Selling sentiment dropped from 48% in the last quarter of 2016 to 42% in the first quarter of the year. It has since declined to 34%.
About 41% of respondents say they are not selling because prices are low and they won’t get the price they want. About 13% are not selling because of the recession. Only 11% believe property is a good investment.
More than three quarters (78%) of respondents are positive about investing in property. This is up one percentage point reported in the first quarter of the year. But this is still lower than the 83% reported in the fourth quarter of 2016.
About 43% of respondents say it is a good time to invest in property, 18% believe prices are low and there are bargains in the market. And 13% believe there is a demand for rentals.

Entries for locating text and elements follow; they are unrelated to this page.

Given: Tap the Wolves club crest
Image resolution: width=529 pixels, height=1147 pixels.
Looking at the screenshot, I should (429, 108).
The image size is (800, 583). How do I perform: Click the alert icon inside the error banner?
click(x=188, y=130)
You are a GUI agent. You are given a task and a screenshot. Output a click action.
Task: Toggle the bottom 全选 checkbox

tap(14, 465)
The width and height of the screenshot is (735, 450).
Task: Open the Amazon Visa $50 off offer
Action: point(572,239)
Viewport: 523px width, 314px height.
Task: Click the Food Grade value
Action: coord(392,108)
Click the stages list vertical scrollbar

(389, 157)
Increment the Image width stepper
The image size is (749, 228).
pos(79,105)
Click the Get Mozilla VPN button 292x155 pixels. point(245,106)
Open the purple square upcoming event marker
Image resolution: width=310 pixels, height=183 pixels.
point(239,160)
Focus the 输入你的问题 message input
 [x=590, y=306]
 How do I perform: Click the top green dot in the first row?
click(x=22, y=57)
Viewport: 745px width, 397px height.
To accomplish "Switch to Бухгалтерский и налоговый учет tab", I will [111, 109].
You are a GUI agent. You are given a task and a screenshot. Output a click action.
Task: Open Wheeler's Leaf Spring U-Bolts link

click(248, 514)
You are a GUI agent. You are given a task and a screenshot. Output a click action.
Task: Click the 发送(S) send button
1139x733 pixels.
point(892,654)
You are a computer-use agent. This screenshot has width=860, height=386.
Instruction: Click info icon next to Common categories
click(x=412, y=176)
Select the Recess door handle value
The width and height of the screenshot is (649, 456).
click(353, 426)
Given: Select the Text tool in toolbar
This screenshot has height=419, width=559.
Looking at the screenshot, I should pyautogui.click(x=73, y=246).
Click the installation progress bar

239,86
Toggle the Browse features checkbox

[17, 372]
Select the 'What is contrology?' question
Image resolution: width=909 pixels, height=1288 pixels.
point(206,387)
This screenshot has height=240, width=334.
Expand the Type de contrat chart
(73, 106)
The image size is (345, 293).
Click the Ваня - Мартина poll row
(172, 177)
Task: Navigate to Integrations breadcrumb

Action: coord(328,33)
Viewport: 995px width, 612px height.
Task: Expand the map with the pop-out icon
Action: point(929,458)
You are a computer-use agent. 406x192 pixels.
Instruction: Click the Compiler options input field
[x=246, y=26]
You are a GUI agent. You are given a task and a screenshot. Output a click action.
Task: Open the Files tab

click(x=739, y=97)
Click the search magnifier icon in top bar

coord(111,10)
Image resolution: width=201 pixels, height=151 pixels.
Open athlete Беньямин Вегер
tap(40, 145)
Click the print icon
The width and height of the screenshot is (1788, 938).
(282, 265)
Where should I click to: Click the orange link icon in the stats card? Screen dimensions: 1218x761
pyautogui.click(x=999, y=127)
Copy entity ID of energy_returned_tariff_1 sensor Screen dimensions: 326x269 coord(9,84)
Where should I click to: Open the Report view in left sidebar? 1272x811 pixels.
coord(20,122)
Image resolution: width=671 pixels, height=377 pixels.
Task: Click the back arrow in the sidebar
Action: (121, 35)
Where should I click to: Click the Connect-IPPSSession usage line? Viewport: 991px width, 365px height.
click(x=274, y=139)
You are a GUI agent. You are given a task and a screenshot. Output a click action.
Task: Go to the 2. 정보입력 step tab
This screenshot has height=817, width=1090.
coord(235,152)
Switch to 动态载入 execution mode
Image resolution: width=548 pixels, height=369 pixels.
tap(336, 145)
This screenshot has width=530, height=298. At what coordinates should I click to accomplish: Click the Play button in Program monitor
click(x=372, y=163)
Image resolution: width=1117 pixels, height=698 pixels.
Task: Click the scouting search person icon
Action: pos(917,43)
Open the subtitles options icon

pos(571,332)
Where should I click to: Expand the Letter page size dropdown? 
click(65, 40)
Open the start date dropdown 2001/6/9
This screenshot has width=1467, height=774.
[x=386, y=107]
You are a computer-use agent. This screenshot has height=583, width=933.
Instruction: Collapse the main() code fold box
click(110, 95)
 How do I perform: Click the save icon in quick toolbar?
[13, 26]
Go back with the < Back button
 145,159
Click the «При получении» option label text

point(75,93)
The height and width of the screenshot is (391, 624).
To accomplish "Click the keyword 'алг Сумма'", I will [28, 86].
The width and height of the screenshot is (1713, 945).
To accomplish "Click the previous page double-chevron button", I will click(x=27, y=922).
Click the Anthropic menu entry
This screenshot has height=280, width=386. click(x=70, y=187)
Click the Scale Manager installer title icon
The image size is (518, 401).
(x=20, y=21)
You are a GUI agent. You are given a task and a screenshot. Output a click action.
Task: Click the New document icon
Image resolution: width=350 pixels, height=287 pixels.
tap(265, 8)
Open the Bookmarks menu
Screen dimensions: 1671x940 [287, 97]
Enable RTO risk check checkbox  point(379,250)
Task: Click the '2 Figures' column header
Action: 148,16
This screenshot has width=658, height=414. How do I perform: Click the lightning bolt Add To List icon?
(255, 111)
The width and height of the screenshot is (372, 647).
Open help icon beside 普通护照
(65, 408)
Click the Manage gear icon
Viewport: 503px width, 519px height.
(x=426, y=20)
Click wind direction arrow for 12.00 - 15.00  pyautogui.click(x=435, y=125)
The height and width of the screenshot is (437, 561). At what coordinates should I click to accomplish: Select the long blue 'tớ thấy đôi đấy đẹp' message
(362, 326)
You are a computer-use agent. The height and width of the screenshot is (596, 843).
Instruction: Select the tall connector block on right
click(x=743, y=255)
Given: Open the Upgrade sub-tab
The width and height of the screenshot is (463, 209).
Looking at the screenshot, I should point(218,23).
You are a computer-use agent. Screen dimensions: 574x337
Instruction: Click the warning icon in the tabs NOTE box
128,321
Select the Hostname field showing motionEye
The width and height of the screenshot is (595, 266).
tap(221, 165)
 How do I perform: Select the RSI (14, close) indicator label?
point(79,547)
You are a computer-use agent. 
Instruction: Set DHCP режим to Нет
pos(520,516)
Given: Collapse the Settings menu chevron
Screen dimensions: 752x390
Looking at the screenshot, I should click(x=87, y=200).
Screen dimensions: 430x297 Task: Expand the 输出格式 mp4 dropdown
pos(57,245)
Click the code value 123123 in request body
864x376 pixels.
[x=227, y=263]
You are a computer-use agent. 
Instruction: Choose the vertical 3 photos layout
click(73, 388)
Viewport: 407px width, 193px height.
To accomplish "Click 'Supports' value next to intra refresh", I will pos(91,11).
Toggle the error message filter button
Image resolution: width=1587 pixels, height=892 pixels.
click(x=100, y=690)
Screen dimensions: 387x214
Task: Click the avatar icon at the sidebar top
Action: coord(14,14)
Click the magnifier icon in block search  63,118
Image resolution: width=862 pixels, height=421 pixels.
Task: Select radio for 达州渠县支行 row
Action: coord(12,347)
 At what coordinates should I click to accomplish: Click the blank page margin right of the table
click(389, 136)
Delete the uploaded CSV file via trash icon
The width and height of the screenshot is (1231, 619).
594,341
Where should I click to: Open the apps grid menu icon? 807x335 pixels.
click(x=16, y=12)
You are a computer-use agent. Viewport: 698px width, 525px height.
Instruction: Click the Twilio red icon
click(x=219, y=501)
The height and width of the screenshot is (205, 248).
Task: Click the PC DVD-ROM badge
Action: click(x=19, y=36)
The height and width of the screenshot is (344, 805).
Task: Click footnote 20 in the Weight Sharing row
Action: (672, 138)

But 20% say now is not a good time to invest in property because of the state of the economy.
About 68% of respondents are positive about renovating property, up from 66% reported in the previous quarter but still lower than figures reported for the second half of 2016.
A total of 75% of respondents believe that it is an appropriate time to renovate and do alterations to their property. This is because 40% of respondents say renovations add value to their property. And 18% believe it is good to constantly upgrade property.
Only 36% of respondents are not renovating because of the cost associated with it, and 11% are discouraged by the economy.
Buy versus rent
About 68% of respondents believe it is better to buy than to rent. This is because a third of respondents say it is better to pay off a bond than to rent and pay off someone else’s bond. Less than a quarter (24%) say the prices are relatively low and there are bargains. And 21% believe property is a good investment.
Of the 32% who believe renting is better, 19% believe renting is cheaper, 11% say property prices are relatively high and 8% are concerned about the economy. Only 8% rent because it is a flexible option and does not require a long term commitment.